Spring in North Carolina

   Driving from the flatlands of our Iowa Prairie to the mountains in North Carolina is an ever-changing scene in the spring!   The view through the windshield of the motor home included: smooth fields planted with corn & soybeans, wildflowers blooming in the ditches and medians, road construction signs, flowers blooming in yards and gardens and the mountains covered with trees wearing leaves in many shades of green and accented with the white blossoms of shrubs and fruit trees.  Fresh is the keyword!!

    At exit 148 on Interstate 40 a sign for Hiddenite Center Museum caught our attention.  Driving on a two-lane blacktop with no shoulders we passed many small factories and small towns each with a Dollar General Store.  Azaleas, iris and even roses were blooming in the neat yards. Still following the arrows past small farms to a small town, Hiddenite, nestled in the foothills of the Brushy Mountains. 

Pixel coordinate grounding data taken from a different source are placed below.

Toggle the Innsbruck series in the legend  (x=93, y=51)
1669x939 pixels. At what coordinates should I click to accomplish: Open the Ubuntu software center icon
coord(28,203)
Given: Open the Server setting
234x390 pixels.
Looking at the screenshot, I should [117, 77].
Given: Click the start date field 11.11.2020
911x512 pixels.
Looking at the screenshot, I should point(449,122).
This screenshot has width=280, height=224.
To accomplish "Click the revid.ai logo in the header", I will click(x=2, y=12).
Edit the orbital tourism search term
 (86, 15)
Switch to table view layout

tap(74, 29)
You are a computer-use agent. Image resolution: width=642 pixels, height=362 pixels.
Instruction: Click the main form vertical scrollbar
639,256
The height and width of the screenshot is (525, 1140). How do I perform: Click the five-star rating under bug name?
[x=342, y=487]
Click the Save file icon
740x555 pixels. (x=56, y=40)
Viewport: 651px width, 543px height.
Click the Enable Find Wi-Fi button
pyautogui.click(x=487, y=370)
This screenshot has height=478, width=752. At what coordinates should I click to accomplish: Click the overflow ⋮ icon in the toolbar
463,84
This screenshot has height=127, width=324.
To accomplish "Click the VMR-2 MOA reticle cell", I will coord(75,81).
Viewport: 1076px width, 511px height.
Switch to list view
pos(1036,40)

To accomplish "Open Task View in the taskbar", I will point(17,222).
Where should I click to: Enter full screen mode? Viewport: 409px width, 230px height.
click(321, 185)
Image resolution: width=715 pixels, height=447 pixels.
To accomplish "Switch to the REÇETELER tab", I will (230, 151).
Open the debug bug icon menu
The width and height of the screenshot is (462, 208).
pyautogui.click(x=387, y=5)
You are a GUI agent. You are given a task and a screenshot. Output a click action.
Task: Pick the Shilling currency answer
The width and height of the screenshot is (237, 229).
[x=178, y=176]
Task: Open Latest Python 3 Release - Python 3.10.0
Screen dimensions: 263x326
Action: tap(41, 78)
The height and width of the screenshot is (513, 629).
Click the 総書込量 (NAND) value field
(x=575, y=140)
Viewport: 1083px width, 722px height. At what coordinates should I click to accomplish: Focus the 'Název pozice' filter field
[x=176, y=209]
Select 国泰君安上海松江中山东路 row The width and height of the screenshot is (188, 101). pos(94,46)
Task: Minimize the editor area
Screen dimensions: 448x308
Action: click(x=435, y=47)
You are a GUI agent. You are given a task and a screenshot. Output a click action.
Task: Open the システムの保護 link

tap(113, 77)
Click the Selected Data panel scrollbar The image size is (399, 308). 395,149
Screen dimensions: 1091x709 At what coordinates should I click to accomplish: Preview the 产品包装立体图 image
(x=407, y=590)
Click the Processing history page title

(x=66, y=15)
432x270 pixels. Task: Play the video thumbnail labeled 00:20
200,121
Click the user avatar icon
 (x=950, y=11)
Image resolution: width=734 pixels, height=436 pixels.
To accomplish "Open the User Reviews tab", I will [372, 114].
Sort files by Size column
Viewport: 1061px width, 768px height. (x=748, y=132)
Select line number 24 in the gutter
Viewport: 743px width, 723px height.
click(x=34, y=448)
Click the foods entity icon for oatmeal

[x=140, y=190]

      Hiddenite Center Museum

     A large three-story  turn-of-the-century Victorian House with a continuous porch all around and 3 tall brick chimneys on the roof and a sign in front showing our destination.  We were a little early for its 10:00 opening time so enjoyed our coffee sitting on a bench on the porch in the quiet neighborhood.  The fragrance of boxwood plus the ivy covering the white fence and ground beneath were definite clues we were in the south!  A gazebo and an old-fashioned  covered well with winch and pail sit on the side lawn. 

    Our tour guide explained that the house was owned by James Lucas, known as "Diamond Jim" Lucas.  Two stories were built around 1900 in the Victorian style.  Mr. Lucas purchased the house to use as a second home.  He lived up North, but came to the Hiddenite area to hunt.   The house had its own electrical power generation plant, water system, bell system to summon the servants, and a fire extinguisher system.    The first floor is restored to capture the era when he occupied the residence.
 A Victorian Chocolate Set

                                   A Victorian Tea Party--note how the dolls have "mature" faces!!!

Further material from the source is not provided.